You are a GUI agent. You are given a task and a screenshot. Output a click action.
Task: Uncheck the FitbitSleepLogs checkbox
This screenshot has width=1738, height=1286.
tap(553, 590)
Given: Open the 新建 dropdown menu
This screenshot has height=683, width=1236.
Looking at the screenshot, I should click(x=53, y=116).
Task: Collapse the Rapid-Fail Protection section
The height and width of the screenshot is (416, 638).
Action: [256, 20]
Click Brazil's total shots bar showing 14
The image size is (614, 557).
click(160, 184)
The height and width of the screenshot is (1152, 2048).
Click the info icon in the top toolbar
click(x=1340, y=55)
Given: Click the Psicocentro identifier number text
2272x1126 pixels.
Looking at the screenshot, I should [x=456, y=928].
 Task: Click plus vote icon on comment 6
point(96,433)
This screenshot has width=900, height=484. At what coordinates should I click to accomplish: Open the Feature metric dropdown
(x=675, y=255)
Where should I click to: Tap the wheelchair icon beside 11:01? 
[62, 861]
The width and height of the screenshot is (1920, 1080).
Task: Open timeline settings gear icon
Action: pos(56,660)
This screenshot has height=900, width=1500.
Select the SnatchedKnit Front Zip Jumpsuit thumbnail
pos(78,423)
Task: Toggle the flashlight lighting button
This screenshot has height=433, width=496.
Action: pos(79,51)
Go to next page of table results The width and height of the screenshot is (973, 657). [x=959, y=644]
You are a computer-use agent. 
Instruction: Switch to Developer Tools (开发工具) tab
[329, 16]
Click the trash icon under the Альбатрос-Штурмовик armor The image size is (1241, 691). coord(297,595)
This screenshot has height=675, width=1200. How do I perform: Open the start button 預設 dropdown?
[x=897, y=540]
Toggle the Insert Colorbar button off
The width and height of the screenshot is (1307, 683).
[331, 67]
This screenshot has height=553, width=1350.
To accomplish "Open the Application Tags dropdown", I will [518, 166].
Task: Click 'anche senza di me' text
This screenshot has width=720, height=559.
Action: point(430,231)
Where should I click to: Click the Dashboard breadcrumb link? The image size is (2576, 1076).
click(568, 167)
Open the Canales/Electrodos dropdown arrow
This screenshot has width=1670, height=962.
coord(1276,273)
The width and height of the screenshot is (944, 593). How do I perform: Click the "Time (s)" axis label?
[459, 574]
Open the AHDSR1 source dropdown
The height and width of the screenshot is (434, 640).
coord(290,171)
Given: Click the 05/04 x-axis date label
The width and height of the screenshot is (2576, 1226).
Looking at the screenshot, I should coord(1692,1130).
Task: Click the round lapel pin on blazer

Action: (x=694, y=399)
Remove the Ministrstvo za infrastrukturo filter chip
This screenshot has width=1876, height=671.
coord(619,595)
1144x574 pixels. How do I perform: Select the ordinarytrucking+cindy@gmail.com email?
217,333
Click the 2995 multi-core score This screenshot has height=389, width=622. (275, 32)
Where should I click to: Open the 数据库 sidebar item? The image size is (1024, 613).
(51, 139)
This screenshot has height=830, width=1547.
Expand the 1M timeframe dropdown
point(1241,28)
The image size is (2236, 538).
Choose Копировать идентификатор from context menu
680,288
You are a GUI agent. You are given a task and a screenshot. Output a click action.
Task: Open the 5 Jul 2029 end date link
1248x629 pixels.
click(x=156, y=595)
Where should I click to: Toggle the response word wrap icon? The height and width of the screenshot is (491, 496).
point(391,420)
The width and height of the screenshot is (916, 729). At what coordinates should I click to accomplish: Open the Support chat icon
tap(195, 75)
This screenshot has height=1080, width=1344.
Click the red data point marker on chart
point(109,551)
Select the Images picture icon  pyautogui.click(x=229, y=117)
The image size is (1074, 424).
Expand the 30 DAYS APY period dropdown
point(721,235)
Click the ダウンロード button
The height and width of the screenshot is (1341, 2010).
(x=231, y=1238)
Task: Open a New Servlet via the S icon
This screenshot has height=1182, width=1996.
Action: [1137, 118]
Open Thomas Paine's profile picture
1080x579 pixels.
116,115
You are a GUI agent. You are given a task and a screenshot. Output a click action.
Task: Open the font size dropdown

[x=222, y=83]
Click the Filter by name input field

# Your task
Reproduce the entries from the start through the line containing "click(160, 184)", inclusive, swapping "checkbox" for "check box" and leaving everything else unchanged.

# Answer for the task
You are a GUI agent. You are given a task and a screenshot. Output a click action.
Task: Uncheck the FitbitSleepLogs check box
This screenshot has width=1738, height=1286.
tap(553, 590)
Given: Open the 新建 dropdown menu
This screenshot has height=683, width=1236.
Looking at the screenshot, I should click(x=53, y=116).
Task: Collapse the Rapid-Fail Protection section
The height and width of the screenshot is (416, 638).
Action: [256, 20]
Click Brazil's total shots bar showing 14
The image size is (614, 557).
click(160, 184)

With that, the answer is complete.